Renuka Chintapalli, BA, MA, MB BChir: No financial relationships to disclose
Introduction: Operative management of spinal metastatic disease is largely for symptom palliation rather than curative. The decision to operate revolves heavily around the expectation that postoperative survival will exceed the period required for postoperative recovery.
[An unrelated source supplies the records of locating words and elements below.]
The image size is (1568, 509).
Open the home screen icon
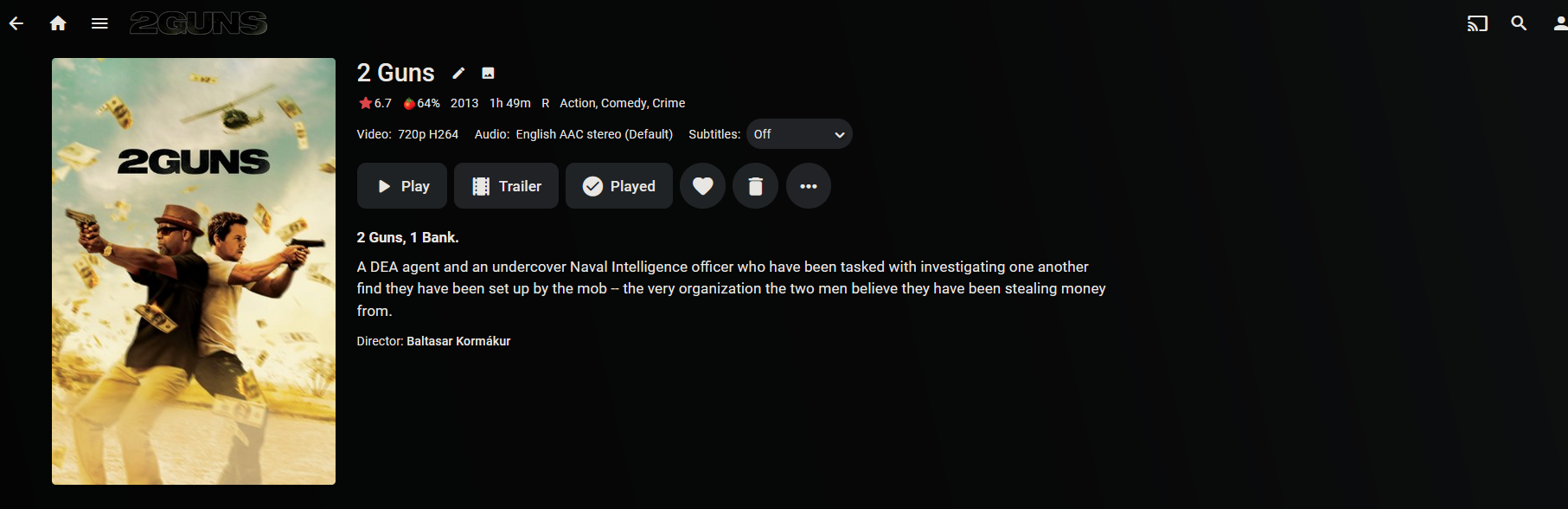pos(58,23)
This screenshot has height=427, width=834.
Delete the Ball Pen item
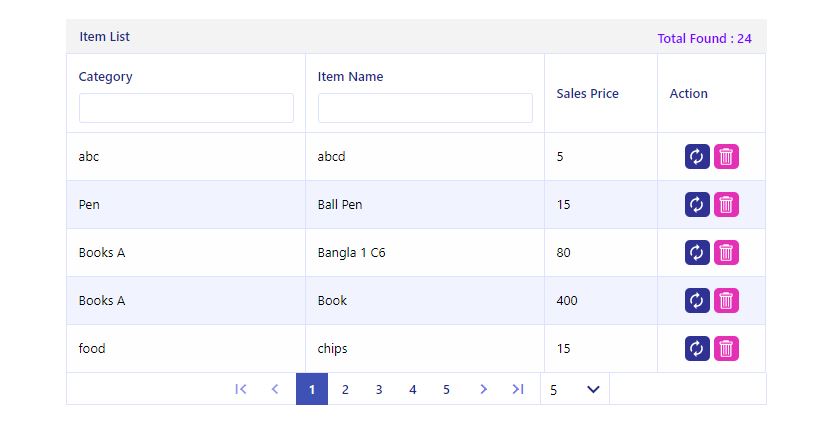(726, 205)
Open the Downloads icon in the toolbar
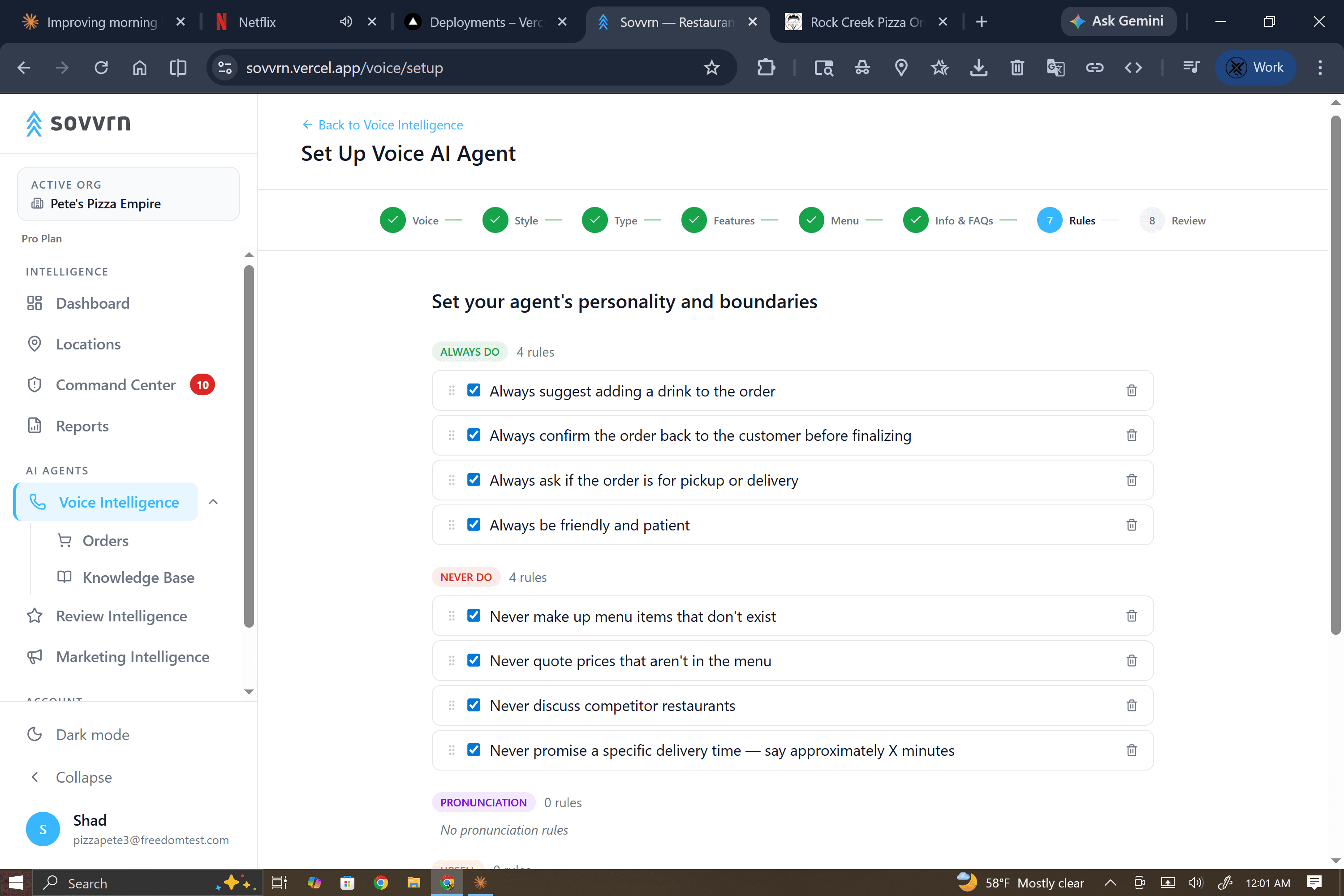The height and width of the screenshot is (896, 1344). coord(979,68)
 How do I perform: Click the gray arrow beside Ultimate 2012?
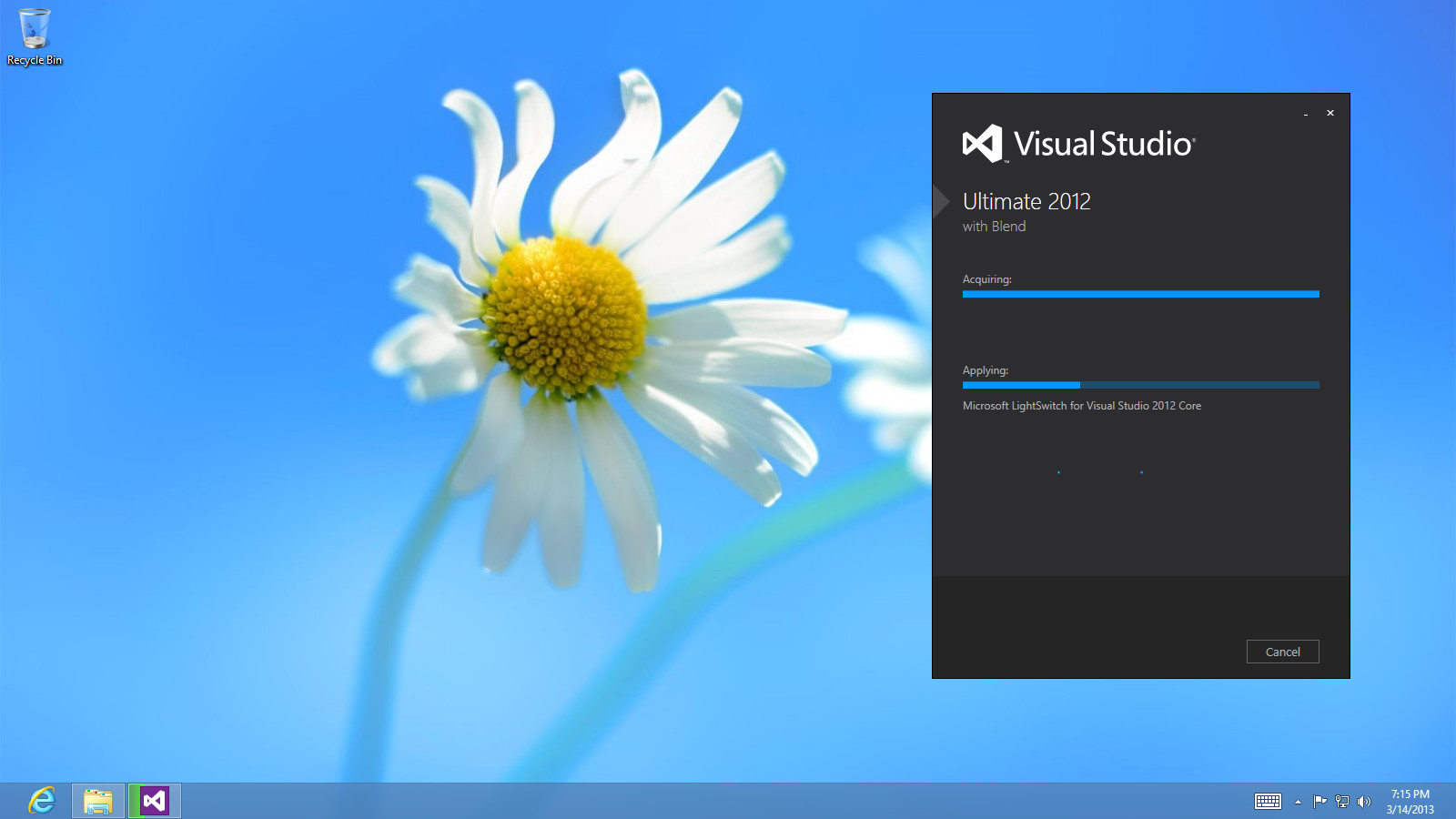coord(941,201)
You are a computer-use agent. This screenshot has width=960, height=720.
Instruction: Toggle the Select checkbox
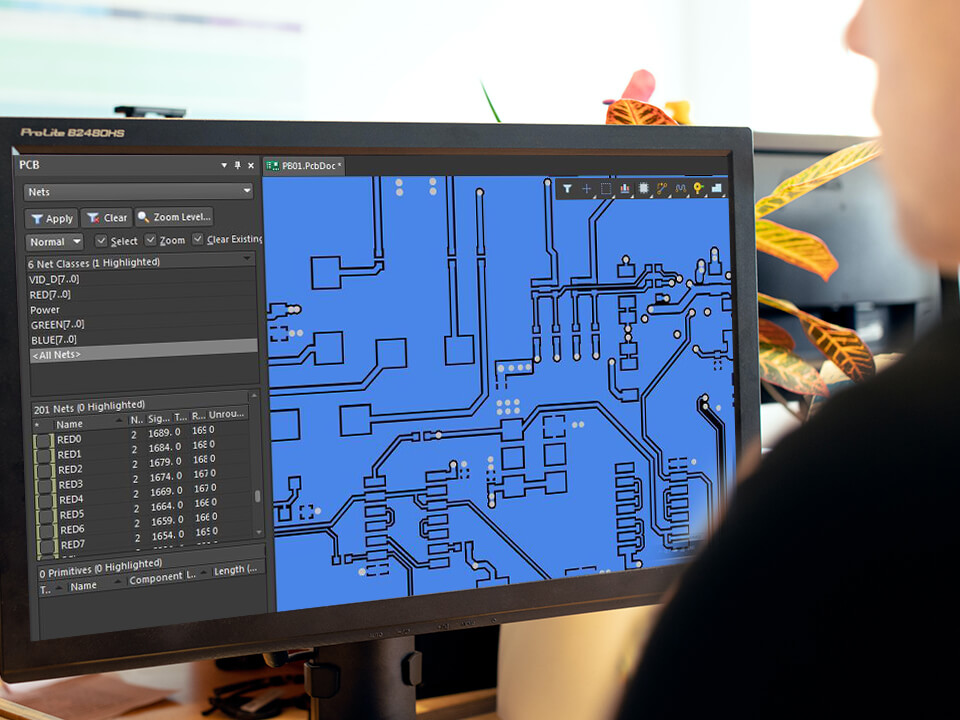(101, 241)
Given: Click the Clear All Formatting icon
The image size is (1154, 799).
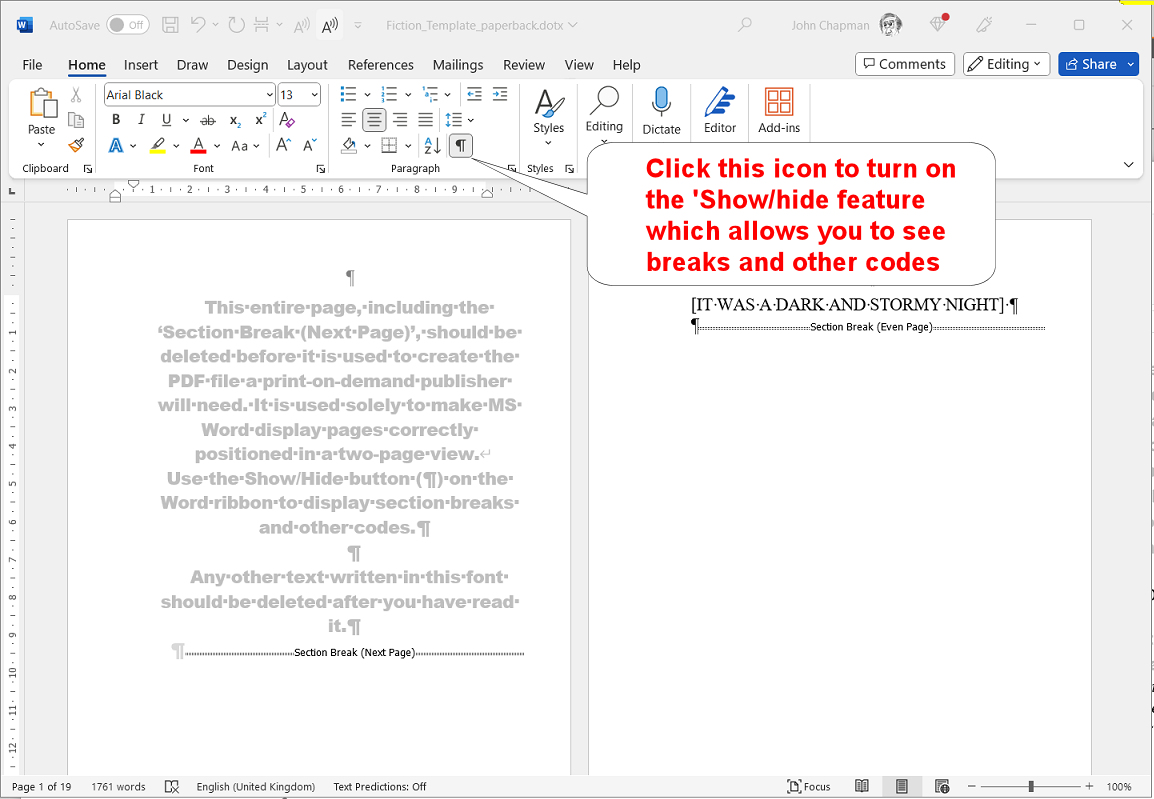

Long-term postoperative opioid use is a clinically useful indicator of recovery, yet few studies have attempted to apply machine learning models to predict this outcome in spinal metastatic disease patients.
Methods: The IBM Watson Health MarketScan Database and Medicare Supplement were analyzed to identify adult patients who underwent surgery for extradural spinal metastatic disease between 2006 and 2023. Patients were required to have at least 6 months of continuous preadmission baseline data, and 6 months of continuous post-discharge follow-up. The primary outcome was prolonged opioid use, defined as filling a perioperative prescription followed by another between 90- and 180-days post-discharge. Five models (stochastic gradient boosting, support vector machine, neural network, random forest and penalized logistic regression) were trained on a 70% training sample and validated on the withheld 30%.
Results: A total of 732 patients were included, of which 341 (46.6%) had prolonged post-discharge opioid use. Most patients had disease in the thoracic region (57.2%), were operated on via a posterior approach (57.7%), had arthrodesis (55.7%) and were discharged home (75.7%). Prior opioid use (vs no prior opioid use, odds ratio [OR]:4.12, 95% CI:1.5-11.34), sacral localization (vs cervical, OR:3.87, 95% CI:1.2-12.41) and thoracic localization (vs cervical, OR:1.94, 95% CI:1.07, 3.53) were associated with greater odds of prolonged opioid use. The random forest algorithm had the best predictive performance in terms of discrimination (area under the curve [AUC]: 0.611), calibration (intercept: 0.18, slope: 0.613) and overall accuracy (Brier score: 0.24). The final algorithms were incorporated into an open access web application to provide predictions and patient-specific explanations of the results generated by the models.
Conclusion : We developed and validated parsimonious predictive models to estimate risk of prolonged opioid use after surgery for extradural spinal metastatic disease. Integrating these models into physician- and patient-facing interfaces may improve prognostication, enhance clinical decision-making, and ultimately optimize pain management to support more tailored postoperative care strategies.